■ **Work instructions**
Shown below are entries with pictures; the line with "Open the background color picker" through the line with "Viewport: 670px width, 450px height." is the span to retype exactly, and the pictures stay out.

■ **Data for processing**

____________________

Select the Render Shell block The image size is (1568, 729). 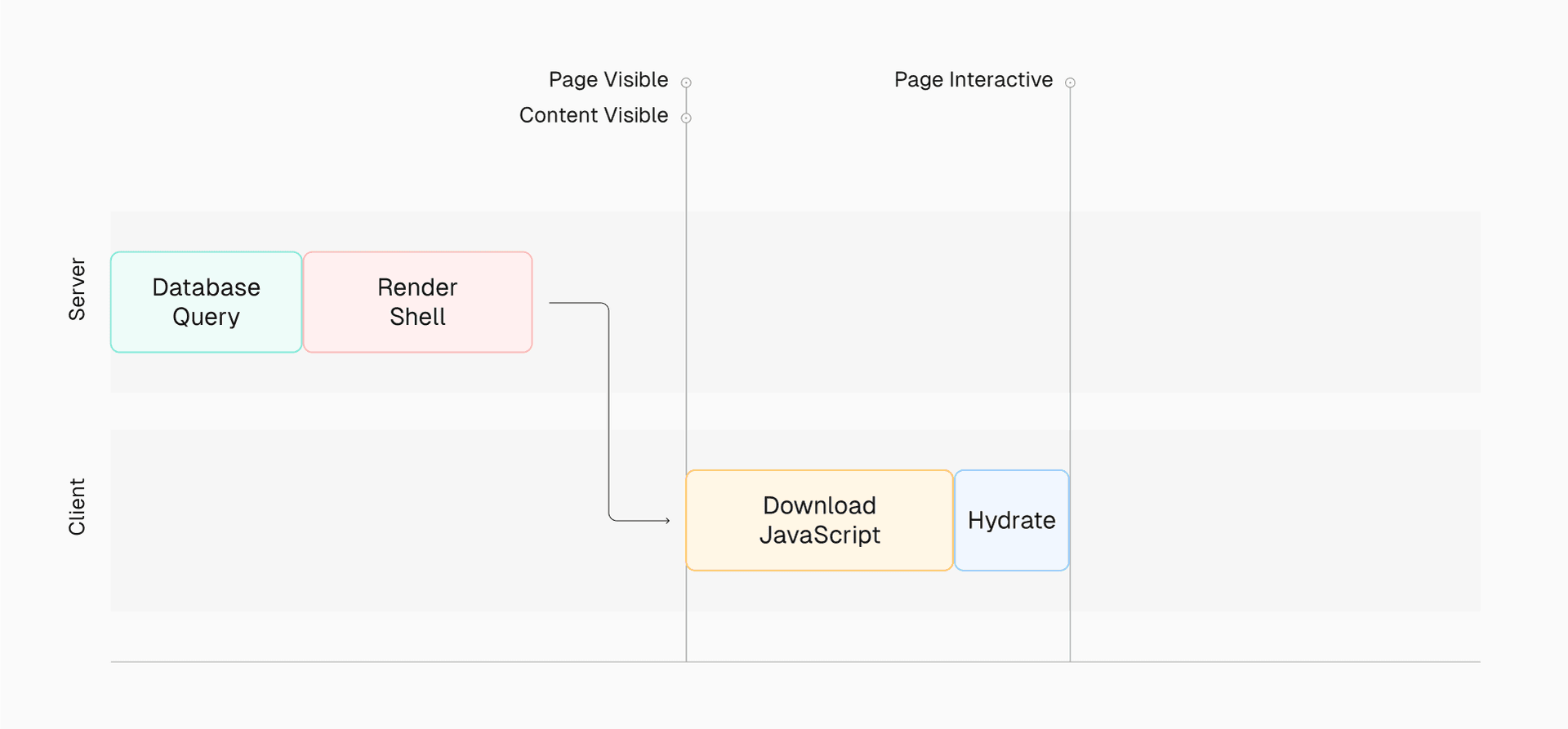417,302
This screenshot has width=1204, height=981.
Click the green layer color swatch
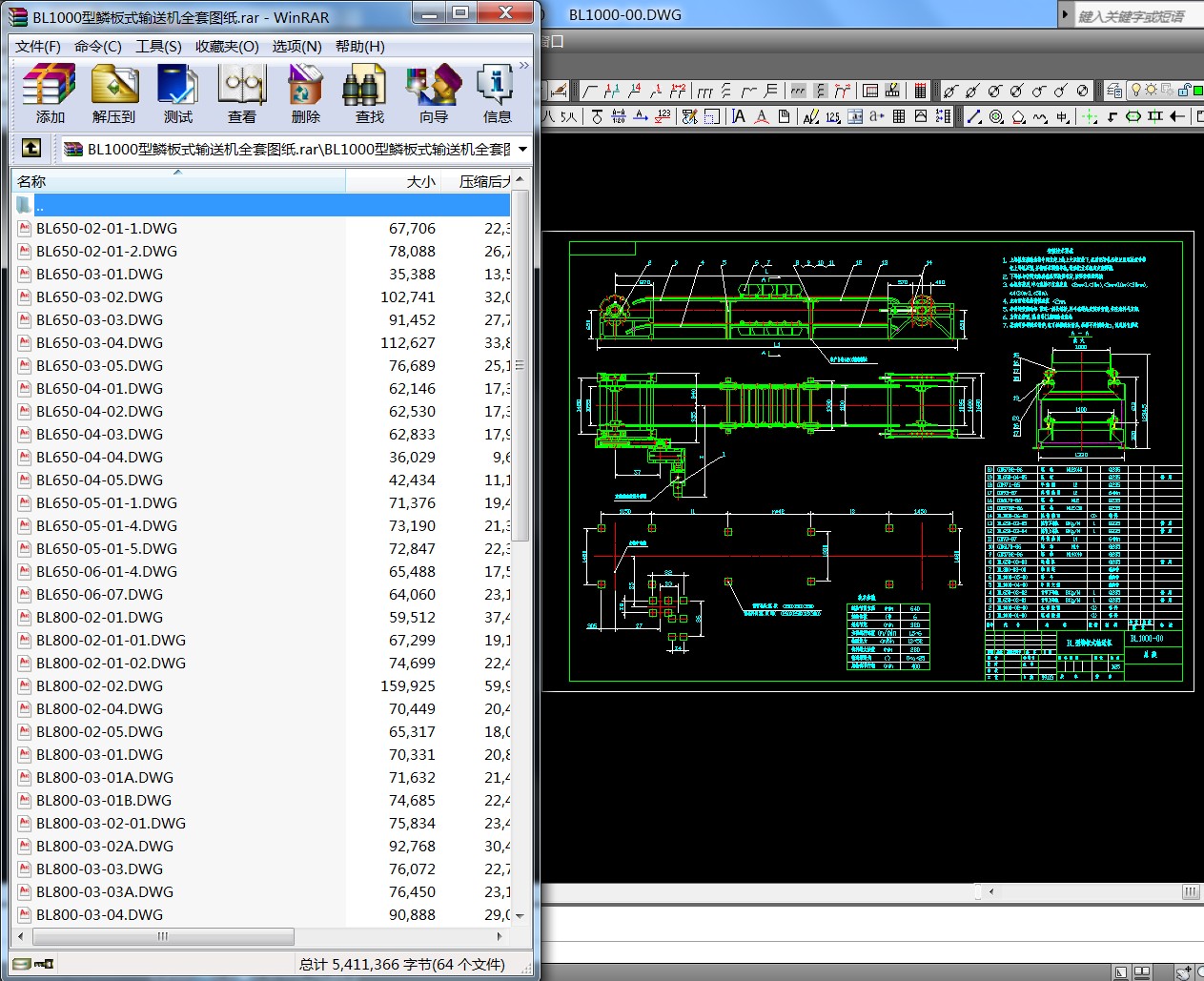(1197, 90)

____________________

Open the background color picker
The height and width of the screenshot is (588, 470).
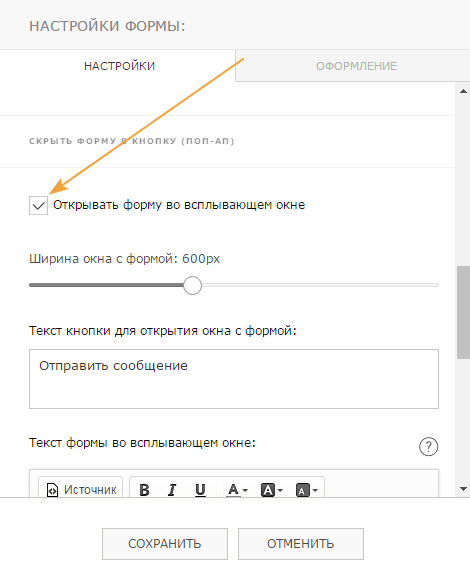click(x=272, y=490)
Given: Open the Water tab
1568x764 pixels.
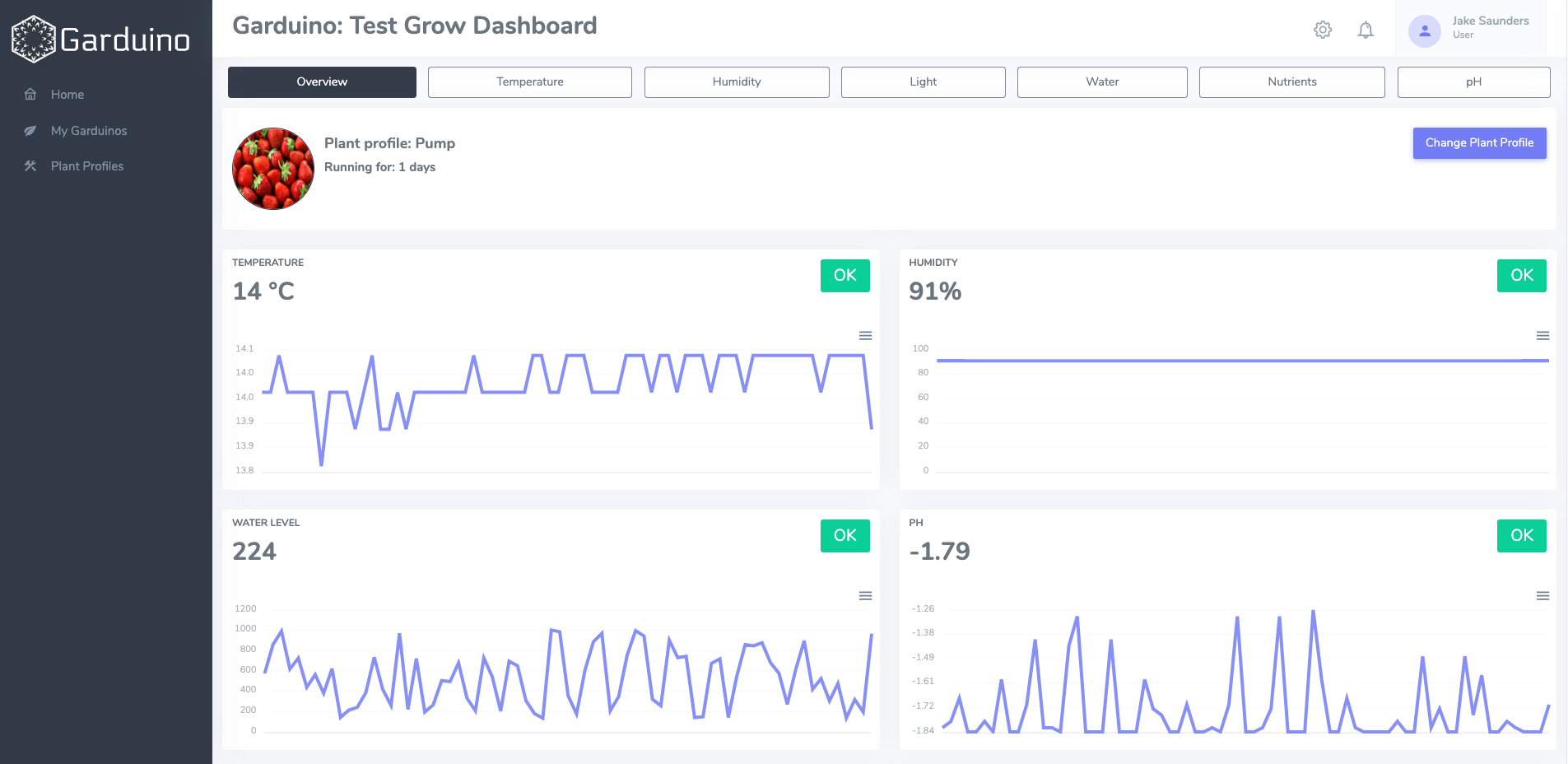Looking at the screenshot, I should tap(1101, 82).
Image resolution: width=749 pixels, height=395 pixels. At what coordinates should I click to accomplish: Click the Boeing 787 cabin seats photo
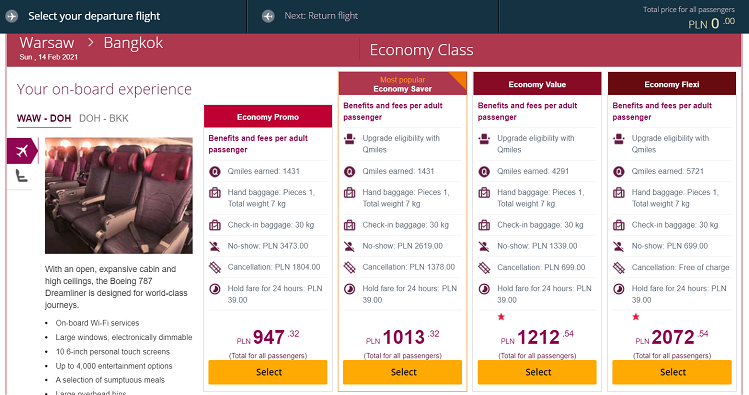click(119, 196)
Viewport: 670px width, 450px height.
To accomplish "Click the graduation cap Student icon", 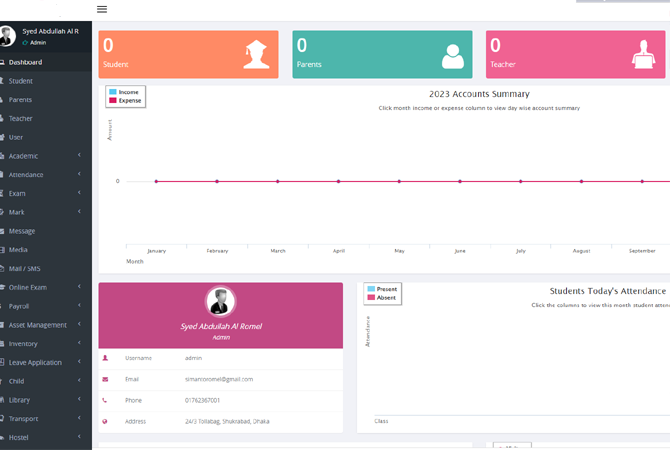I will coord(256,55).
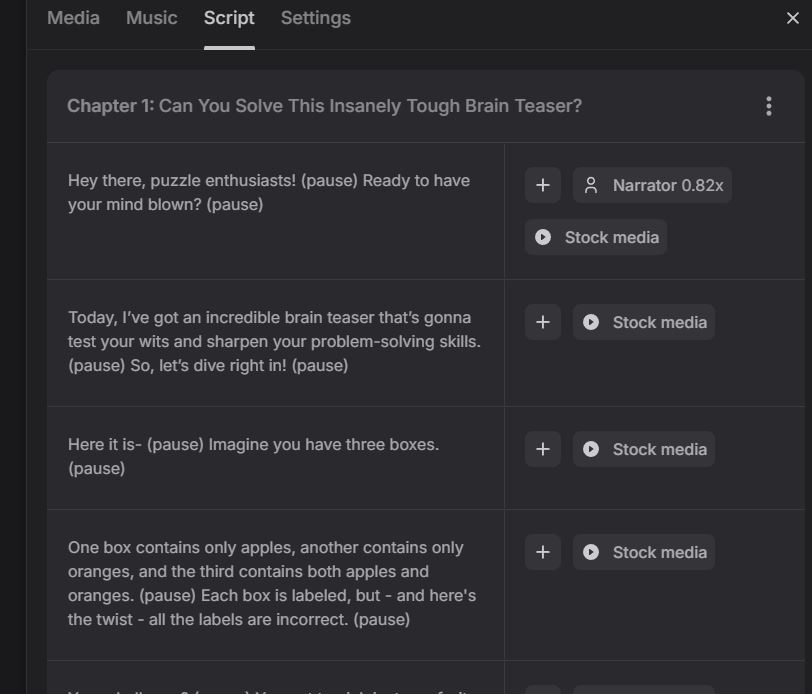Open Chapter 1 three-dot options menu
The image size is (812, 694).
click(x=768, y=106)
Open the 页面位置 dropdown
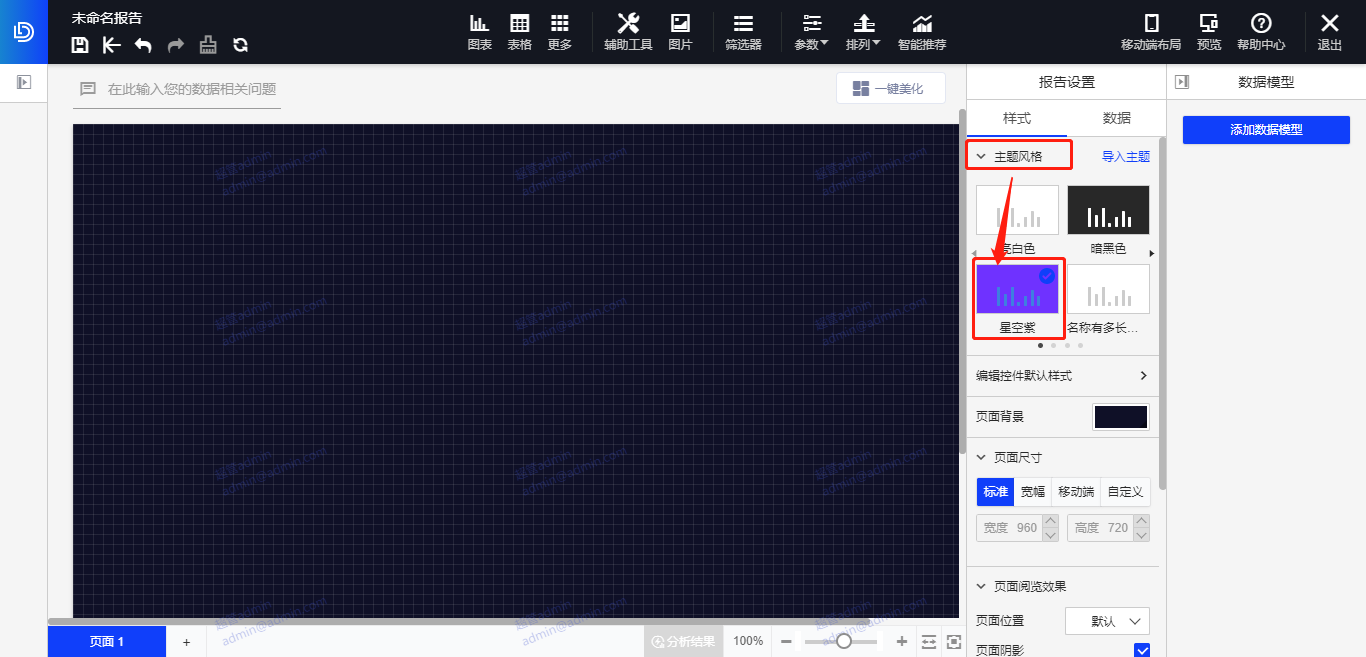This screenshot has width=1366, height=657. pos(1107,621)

____________________

■ **Answer space**
Open the background color picker
The height and width of the screenshot is (588, 470).
click(x=272, y=490)
Given: Open the Water tab
1568x764 pixels.
Looking at the screenshot, I should tap(1101, 82).
Image resolution: width=749 pixels, height=395 pixels. At what coordinates should I click to accomplish: Click the Boeing 787 cabin seats photo
click(119, 196)
Viewport: 670px width, 450px height.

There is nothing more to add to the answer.